• Problem 1: From the excerpt about Disney's Fox film assets, copy the passage between "I’ll admit that" and "consistently does that.", inclusive.
• Problem 2: According to the excerpt about Disney's Fox film assets, which film division still consistently wins awards?

I’ll admit that the movies are still a bit of an open question. If you remember back in summer 2019, after Fox flops like X-Men: Dark Phoenix were blamed for dragging down earnings, Iger was forced to defend the Fox assets as a “short-term” problem. Four years later, with the exception of Avatar: The Way of Water and Free Guy, 20th Century still hasn’t delivered a big, Disney-style hit at the box office, and there have been tons more flops (Amsterdam, The Last Duel, West Side Story). Iger got mostly out of the non-I.P. movie business in the early 2010s for a reason, and that business is even more challenged now. If the appetite for mid-range movies on streaming is more limited post-Great Netflix Correction, where does that leave 20th Century? Though Iger does like winning awards, and the Searchlight film division still consistently does that.

• Available data:

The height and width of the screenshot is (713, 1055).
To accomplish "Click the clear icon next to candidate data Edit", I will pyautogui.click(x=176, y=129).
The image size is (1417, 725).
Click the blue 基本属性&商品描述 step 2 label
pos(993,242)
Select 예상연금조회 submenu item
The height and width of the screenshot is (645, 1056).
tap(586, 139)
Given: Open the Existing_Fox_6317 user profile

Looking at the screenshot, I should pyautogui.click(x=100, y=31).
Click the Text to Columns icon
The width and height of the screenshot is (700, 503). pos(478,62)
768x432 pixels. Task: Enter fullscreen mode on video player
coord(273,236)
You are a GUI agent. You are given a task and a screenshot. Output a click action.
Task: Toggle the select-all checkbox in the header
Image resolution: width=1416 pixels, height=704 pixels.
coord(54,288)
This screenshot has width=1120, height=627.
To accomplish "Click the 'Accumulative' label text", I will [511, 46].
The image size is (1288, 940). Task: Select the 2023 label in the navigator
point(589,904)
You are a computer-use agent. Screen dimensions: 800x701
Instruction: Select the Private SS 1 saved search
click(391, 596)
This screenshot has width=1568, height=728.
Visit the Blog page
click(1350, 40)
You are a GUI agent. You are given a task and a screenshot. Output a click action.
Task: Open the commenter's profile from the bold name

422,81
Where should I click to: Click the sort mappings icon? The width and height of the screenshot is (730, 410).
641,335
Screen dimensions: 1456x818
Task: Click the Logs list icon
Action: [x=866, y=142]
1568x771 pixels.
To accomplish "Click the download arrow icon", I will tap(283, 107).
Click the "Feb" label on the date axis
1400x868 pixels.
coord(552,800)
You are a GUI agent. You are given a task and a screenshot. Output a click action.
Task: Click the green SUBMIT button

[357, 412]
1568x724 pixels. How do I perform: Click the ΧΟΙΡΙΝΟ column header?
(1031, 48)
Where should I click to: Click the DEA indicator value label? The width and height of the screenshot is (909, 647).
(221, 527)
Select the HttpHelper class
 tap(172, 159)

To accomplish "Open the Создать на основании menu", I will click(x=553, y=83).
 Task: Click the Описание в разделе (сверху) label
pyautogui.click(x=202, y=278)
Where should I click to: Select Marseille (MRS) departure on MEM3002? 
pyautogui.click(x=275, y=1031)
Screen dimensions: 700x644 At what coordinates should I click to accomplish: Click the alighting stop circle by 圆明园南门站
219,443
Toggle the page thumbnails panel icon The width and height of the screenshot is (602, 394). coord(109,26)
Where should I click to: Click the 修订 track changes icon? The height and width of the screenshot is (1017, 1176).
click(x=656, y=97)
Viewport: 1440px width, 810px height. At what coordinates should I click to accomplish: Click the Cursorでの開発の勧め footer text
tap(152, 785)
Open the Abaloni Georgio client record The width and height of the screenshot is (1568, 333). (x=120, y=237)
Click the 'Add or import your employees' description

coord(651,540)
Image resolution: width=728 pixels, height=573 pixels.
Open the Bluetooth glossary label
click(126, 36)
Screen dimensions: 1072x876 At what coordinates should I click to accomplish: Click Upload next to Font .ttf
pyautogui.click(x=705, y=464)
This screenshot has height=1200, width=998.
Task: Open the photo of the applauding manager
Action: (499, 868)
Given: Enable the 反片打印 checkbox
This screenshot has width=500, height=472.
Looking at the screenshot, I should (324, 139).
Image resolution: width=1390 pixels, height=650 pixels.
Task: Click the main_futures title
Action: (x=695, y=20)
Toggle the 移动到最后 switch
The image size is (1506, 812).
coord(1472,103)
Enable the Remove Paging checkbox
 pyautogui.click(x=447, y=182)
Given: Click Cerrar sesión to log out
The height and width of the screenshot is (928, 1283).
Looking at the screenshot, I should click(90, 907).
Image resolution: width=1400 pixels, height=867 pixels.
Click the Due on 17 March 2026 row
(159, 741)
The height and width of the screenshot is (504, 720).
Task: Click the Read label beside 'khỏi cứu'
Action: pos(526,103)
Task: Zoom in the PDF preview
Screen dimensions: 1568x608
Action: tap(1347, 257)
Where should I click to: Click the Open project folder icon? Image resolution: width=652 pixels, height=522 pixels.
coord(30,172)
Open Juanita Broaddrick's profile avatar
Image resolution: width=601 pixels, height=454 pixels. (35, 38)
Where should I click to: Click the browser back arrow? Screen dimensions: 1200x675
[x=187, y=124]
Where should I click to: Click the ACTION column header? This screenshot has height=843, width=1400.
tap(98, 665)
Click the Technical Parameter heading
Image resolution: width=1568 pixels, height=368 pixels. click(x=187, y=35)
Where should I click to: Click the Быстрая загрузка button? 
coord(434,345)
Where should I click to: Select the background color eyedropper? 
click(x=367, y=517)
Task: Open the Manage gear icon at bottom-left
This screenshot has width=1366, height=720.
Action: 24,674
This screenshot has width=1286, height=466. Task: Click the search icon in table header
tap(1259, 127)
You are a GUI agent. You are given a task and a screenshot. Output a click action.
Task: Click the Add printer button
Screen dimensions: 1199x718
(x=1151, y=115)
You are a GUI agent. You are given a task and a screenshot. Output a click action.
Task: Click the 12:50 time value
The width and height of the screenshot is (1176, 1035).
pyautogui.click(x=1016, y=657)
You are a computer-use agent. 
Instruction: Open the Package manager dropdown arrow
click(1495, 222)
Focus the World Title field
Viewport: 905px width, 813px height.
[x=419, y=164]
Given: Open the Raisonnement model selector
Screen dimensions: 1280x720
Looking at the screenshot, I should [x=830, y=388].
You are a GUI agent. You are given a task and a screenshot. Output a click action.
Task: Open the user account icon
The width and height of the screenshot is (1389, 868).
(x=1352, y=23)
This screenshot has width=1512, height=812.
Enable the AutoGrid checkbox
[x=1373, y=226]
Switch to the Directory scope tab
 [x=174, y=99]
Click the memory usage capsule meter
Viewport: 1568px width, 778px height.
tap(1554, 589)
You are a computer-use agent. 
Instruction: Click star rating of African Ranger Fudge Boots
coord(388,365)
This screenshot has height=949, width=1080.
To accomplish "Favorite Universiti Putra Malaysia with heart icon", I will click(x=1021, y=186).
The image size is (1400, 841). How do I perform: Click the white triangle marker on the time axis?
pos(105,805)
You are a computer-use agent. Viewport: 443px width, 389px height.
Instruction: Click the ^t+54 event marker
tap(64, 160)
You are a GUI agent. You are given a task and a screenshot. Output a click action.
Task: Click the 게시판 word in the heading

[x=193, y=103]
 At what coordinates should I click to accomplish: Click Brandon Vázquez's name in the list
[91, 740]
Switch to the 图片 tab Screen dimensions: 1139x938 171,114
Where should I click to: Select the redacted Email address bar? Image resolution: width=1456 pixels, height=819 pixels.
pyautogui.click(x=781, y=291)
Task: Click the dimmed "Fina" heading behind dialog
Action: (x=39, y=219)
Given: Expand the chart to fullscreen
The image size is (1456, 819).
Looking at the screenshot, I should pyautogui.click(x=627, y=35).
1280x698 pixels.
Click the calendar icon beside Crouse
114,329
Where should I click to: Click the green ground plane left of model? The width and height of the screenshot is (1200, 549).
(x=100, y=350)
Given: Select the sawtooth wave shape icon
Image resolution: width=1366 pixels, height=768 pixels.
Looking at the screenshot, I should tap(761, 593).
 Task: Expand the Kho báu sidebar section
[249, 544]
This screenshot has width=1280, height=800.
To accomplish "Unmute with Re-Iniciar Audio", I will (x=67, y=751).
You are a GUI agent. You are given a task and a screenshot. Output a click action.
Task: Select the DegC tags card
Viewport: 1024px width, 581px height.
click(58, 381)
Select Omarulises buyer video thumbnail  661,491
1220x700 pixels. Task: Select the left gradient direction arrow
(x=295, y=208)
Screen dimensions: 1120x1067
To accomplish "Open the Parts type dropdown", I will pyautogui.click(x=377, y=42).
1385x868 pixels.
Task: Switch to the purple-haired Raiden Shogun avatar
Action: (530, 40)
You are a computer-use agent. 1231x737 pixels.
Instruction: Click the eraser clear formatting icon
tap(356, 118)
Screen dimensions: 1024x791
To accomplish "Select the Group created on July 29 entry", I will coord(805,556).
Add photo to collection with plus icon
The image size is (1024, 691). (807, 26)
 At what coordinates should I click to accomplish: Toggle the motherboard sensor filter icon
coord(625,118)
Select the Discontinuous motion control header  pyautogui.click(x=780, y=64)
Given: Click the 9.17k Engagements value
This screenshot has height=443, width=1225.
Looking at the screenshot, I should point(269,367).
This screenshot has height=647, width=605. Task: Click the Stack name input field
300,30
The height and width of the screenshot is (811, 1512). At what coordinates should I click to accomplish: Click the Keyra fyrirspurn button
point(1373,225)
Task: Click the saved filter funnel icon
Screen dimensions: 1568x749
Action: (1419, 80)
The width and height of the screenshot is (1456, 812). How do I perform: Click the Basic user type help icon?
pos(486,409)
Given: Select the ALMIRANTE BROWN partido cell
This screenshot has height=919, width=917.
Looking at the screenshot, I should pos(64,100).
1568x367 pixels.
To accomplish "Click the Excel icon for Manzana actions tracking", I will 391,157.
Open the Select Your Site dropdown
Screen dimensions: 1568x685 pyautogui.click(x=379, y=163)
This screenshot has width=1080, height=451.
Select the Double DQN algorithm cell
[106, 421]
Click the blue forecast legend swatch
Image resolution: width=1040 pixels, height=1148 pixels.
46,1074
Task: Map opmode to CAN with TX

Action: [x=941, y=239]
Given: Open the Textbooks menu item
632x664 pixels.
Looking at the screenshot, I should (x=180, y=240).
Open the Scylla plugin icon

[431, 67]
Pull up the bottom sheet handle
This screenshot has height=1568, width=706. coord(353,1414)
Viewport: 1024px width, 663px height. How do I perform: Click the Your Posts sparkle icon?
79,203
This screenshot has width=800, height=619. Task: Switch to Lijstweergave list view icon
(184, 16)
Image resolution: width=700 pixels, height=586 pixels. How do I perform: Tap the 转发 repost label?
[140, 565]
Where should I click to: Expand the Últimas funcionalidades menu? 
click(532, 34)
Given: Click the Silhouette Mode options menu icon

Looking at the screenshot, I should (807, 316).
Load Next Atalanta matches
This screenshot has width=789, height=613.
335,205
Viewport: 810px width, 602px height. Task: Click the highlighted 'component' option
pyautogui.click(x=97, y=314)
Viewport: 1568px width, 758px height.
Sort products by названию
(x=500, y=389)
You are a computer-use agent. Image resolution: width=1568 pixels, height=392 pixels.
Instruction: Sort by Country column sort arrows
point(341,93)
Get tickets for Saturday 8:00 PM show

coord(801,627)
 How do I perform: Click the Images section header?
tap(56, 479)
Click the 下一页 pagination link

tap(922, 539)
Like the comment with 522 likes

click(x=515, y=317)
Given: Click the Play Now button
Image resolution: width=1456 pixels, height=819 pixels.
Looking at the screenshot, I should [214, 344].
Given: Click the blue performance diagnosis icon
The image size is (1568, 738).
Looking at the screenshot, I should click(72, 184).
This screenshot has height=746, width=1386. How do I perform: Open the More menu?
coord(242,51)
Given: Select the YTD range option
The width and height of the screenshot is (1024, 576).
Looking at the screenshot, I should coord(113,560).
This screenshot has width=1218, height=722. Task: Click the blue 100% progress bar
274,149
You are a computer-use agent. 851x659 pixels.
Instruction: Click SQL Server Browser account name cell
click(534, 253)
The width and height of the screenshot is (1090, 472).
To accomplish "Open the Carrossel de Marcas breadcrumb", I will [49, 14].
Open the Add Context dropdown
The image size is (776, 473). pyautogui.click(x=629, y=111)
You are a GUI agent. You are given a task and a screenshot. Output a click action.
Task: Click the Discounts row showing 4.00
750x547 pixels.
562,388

• Written solution 1:
I’ll admit that the movies are still a bit of an open question. If you remember back in summer 2019, after Fox flops like X-Men: Dark Phoenix were blamed for dragging down earnings, Iger was forced to defend the Fox assets as a “short-term” problem. Four years later, with the exception of Avatar: The Way of Water and Free Guy, 20th Century still hasn’t delivered a big, Disney-style hit at the box office, and there have been tons more flops (Amsterdam, The Last Duel, West Side Story). Iger got mostly out of the non-I.P. movie business in the early 2010s for a reason, and that business is even more challenged now. If the appetite for mid-range movies on streaming is more limited post-Great Netflix Correction, where does that leave 20th Century? Though Iger does like winning awards, and the Searchlight film division still consistently does that.

• Written solution 2: The Searchlight film division.